* [TASK TO COMPLETE] Please turn every row below into a numbered list, leaving out any blank lines.

Collected data entries
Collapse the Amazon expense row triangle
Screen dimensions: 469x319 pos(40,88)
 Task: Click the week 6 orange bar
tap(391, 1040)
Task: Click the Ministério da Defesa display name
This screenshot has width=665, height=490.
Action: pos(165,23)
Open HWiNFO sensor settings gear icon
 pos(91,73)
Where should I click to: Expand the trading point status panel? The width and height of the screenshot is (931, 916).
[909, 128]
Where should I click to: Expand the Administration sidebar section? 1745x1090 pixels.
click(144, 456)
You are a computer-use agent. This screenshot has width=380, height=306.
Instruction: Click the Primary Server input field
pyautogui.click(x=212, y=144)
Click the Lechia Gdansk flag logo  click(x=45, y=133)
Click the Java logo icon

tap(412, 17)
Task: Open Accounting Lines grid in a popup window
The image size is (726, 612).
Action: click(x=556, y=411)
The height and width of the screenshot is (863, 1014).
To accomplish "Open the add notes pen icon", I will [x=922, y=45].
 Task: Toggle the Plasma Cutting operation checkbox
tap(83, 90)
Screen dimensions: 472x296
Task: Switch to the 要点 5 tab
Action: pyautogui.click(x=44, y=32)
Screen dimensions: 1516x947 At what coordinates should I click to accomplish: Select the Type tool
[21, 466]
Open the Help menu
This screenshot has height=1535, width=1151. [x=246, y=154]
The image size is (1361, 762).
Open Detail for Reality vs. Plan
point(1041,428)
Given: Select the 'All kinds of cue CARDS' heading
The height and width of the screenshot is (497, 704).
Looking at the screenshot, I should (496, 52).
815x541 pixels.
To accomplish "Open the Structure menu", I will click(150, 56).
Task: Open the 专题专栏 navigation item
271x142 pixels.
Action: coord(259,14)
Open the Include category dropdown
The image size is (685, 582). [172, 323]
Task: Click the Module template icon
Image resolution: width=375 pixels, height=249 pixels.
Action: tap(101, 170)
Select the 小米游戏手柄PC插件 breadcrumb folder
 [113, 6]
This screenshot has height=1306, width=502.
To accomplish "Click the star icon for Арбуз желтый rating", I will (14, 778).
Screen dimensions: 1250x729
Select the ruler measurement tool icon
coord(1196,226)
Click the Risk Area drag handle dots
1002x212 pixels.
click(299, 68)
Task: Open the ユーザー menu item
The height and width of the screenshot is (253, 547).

* [ANSWER TO THIS PROBLEM]
1. Collapse the Amazon expense row triangle
2. Screen dimensions: 469x319 pos(40,88)
3.  Task: Click the week 6 orange bar
4. tap(391, 1040)
5. Task: Click the Ministério da Defesa display name
6. This screenshot has width=665, height=490.
7. Action: pos(165,23)
8. Open HWiNFO sensor settings gear icon
9.  pos(91,73)
10. Where should I click to: Expand the trading point status panel? The width and height of the screenshot is (931, 916).
11. [909, 128]
12. Where should I click to: Expand the Administration sidebar section? 1745x1090 pixels.
13. click(144, 456)
14. You are a computer-use agent. This screenshot has width=380, height=306.
15. Instruction: Click the Primary Server input field
16. pyautogui.click(x=212, y=144)
17. Click the Lechia Gdansk flag logo  click(x=45, y=133)
18. Click the Java logo icon
19. tap(412, 17)
20. Task: Open Accounting Lines grid in a popup window
21. The image size is (726, 612).
22. Action: click(x=556, y=411)
23. The height and width of the screenshot is (863, 1014).
24. To accomplish "Open the add notes pen icon", I will [x=922, y=45].
25.  Task: Toggle the Plasma Cutting operation checkbox
26. tap(83, 90)
27. Screen dimensions: 472x296
28. Task: Switch to the 要点 5 tab
29. Action: pyautogui.click(x=44, y=32)
30. Screen dimensions: 1516x947 At what coordinates should I click to accomplish: Select the Type tool
31. [21, 466]
32. Open the Help menu
33. This screenshot has height=1535, width=1151. [x=246, y=154]
34. The image size is (1361, 762).
35. Open Detail for Reality vs. Plan
36. point(1041,428)
37. Given: Select the 'All kinds of cue CARDS' heading
38. The height and width of the screenshot is (497, 704).
39. Looking at the screenshot, I should (496, 52).
40. 815x541 pixels.
41. To accomplish "Open the Structure menu", I will click(150, 56).
42. Task: Open the 专题专栏 navigation item
43. 271x142 pixels.
44. Action: coord(259,14)
45. Open the Include category dropdown
46. The image size is (685, 582). [172, 323]
47. Task: Click the Module template icon
48. Image resolution: width=375 pixels, height=249 pixels.
49. Action: tap(101, 170)
50. Select the 小米游戏手柄PC插件 breadcrumb folder
51.  [113, 6]
52. This screenshot has height=1306, width=502.
53. To accomplish "Click the star icon for Арбуз желтый rating", I will (14, 778).
54. Screen dimensions: 1250x729
55. Select the ruler measurement tool icon
56. coord(1196,226)
57. Click the Risk Area drag handle dots
58. 1002x212 pixels.
59. click(299, 68)
60. Task: Open the ユーザー menu item
61. The height and width of the screenshot is (253, 547).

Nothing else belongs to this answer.